Work to be completed
Would you write out the lines below exactly, from the one containing "Edit the glasses video entry" to the very last, but without the pictures?

Data provided
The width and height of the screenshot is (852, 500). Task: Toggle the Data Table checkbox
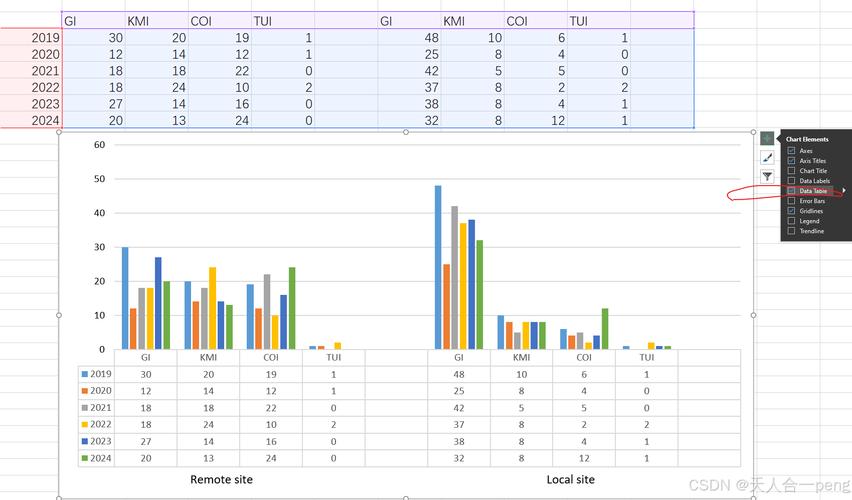click(x=792, y=191)
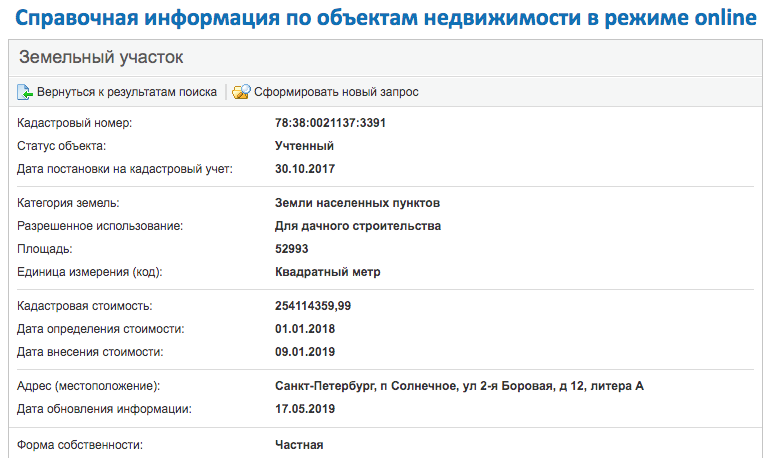764x458 pixels.
Task: Select the 'Земельный участок' section header
Action: click(x=101, y=58)
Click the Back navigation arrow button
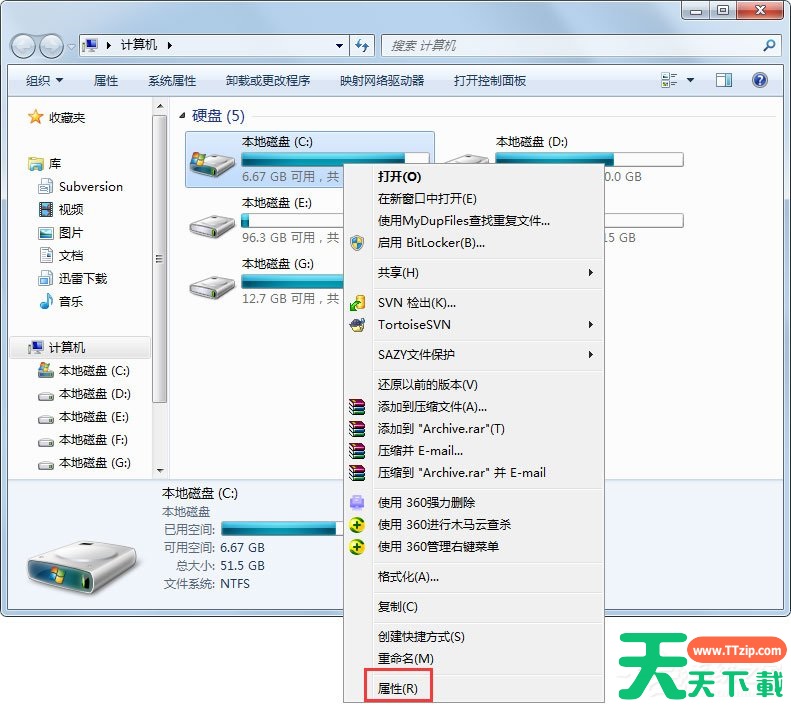 click(x=24, y=46)
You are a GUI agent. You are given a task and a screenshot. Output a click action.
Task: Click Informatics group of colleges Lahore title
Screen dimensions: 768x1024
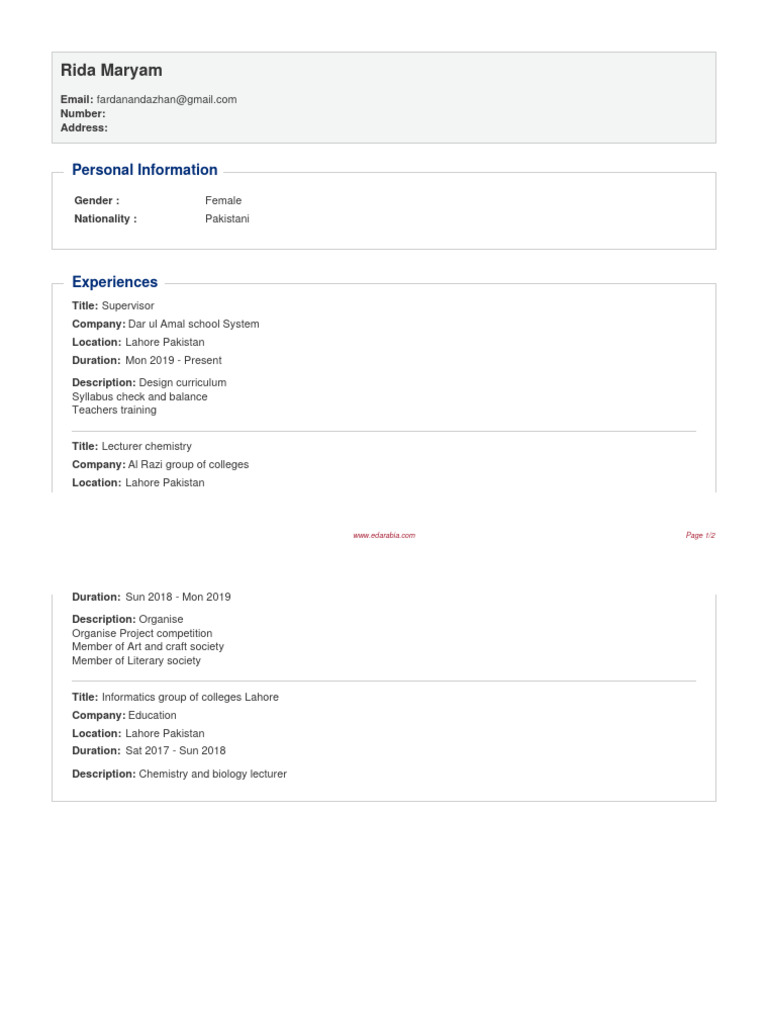pos(190,697)
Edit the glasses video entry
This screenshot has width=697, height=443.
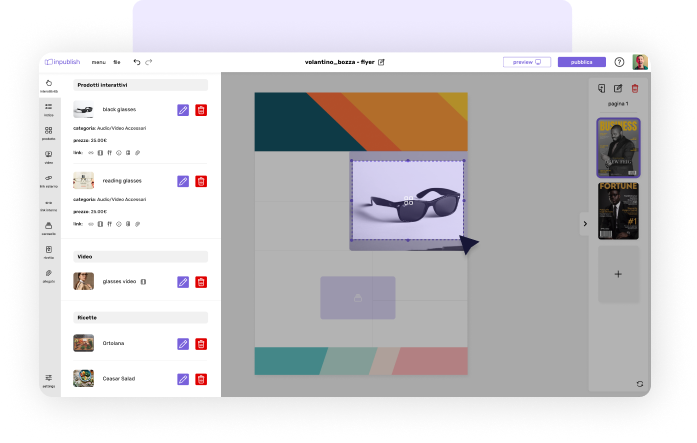[183, 282]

Solution
Edit the glasses video entry
This screenshot has width=697, height=443.
[183, 282]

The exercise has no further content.